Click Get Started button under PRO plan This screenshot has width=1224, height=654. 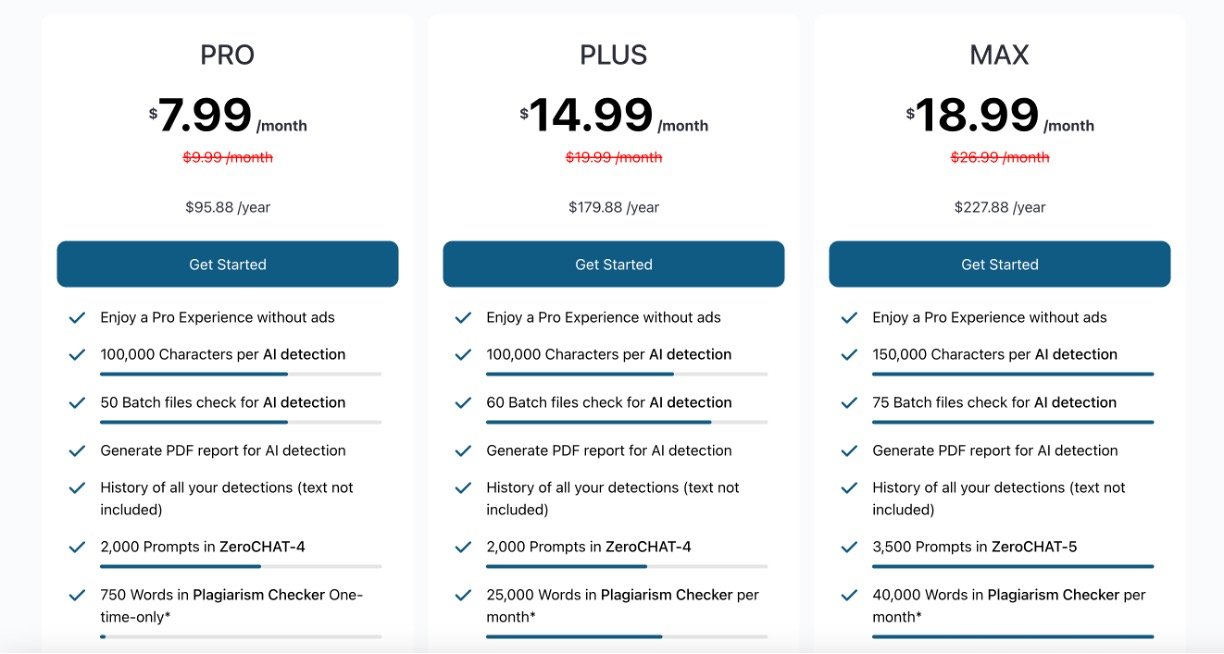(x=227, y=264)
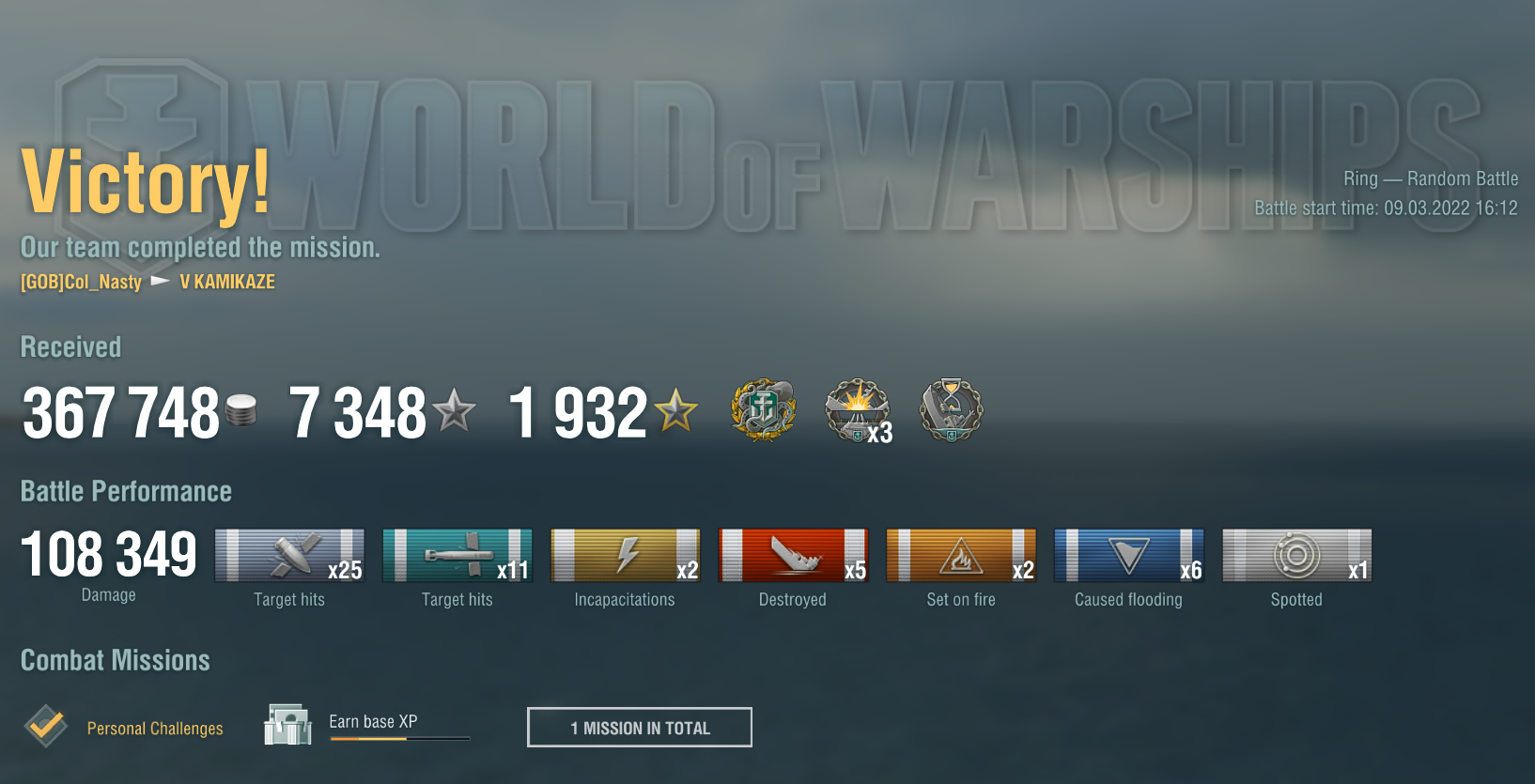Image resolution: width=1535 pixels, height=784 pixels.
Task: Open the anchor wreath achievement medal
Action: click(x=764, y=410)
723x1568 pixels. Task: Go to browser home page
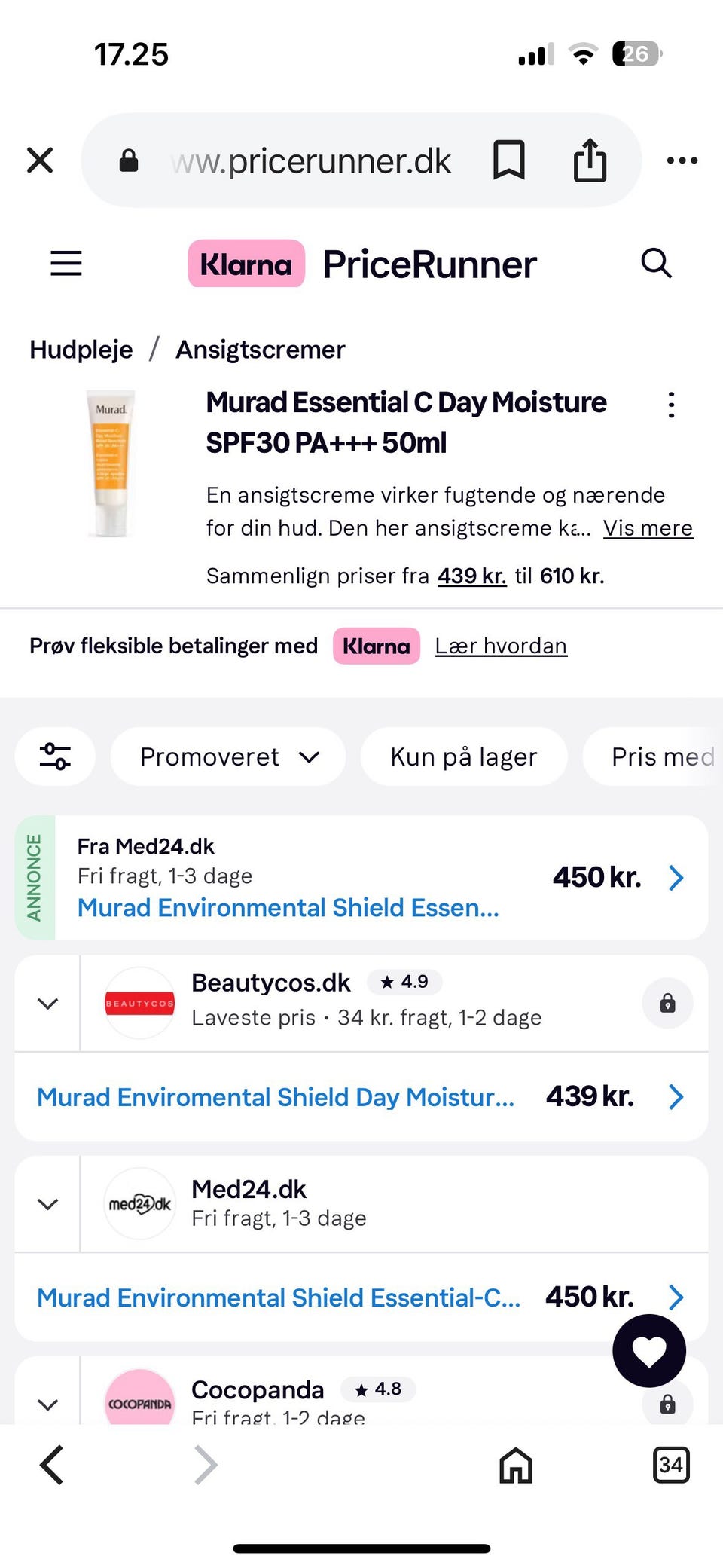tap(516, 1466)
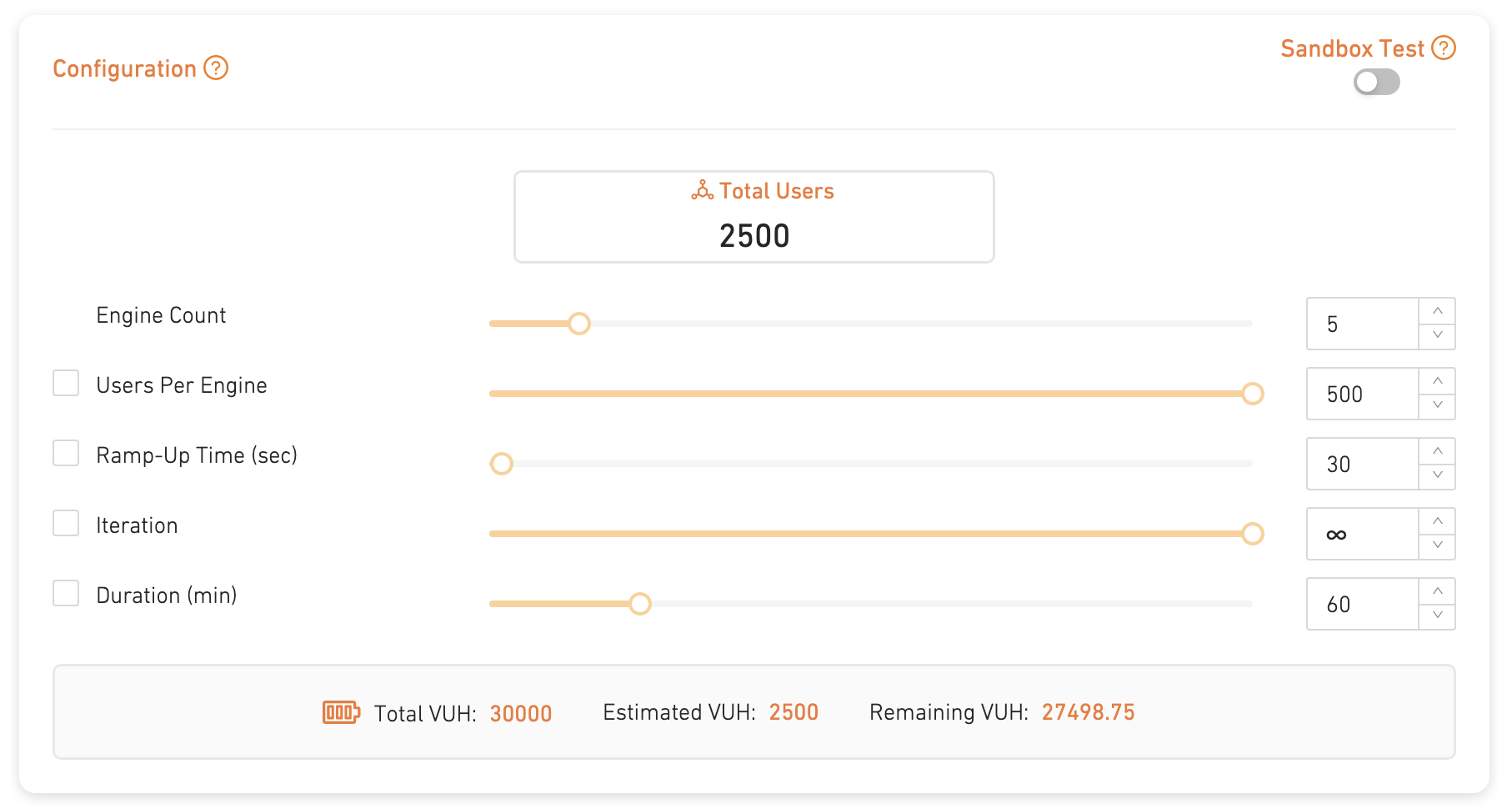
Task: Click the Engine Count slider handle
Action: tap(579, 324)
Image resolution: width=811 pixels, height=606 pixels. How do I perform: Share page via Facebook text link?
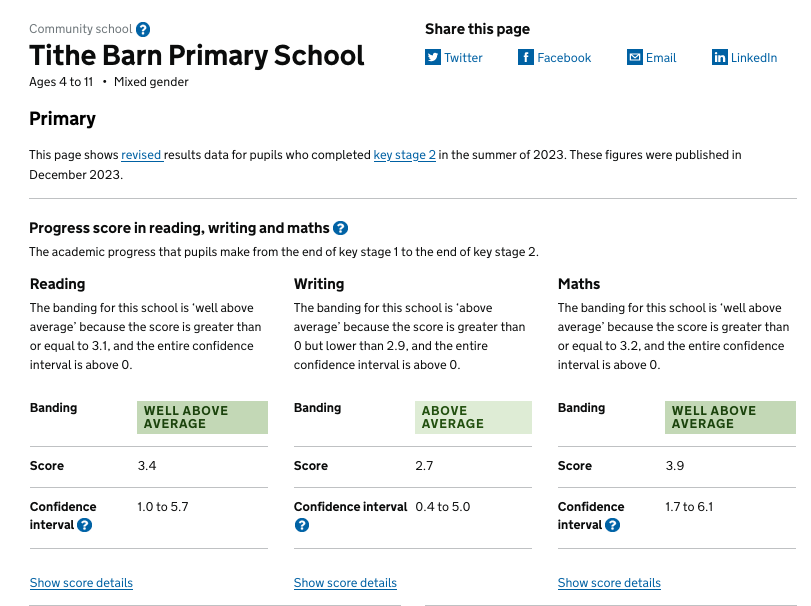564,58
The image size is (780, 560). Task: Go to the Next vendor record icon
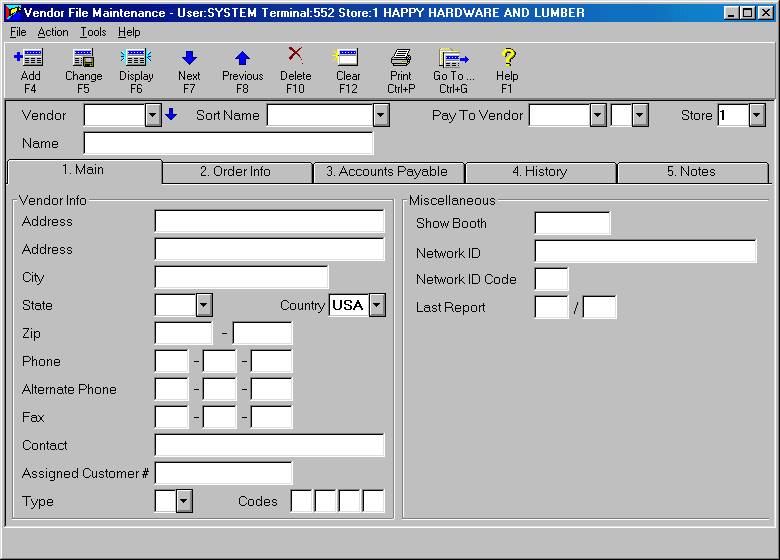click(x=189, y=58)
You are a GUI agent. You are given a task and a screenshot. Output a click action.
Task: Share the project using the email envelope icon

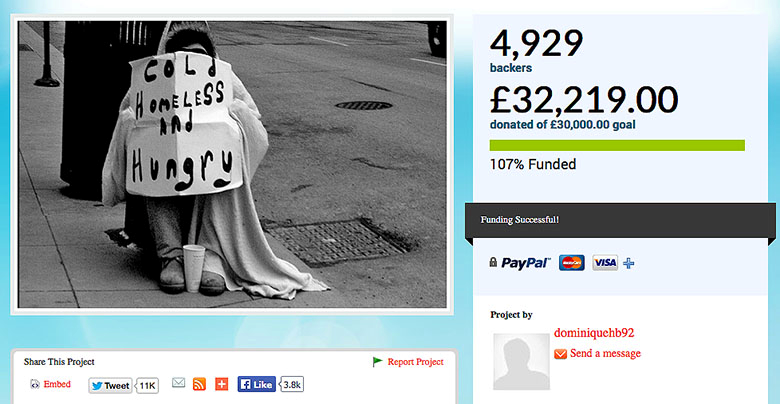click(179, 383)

TASK INSTRUCTIONS.
Could you write out again, exactly, the lines from the line containing "You are a GUI" through the last line of the records above? Leave out the pictures.

EXERCISE ANSWER.
You are a GUI agent. You are given a task and a screenshot. Output a click action.
Task: Share the project using the email envelope icon

click(179, 383)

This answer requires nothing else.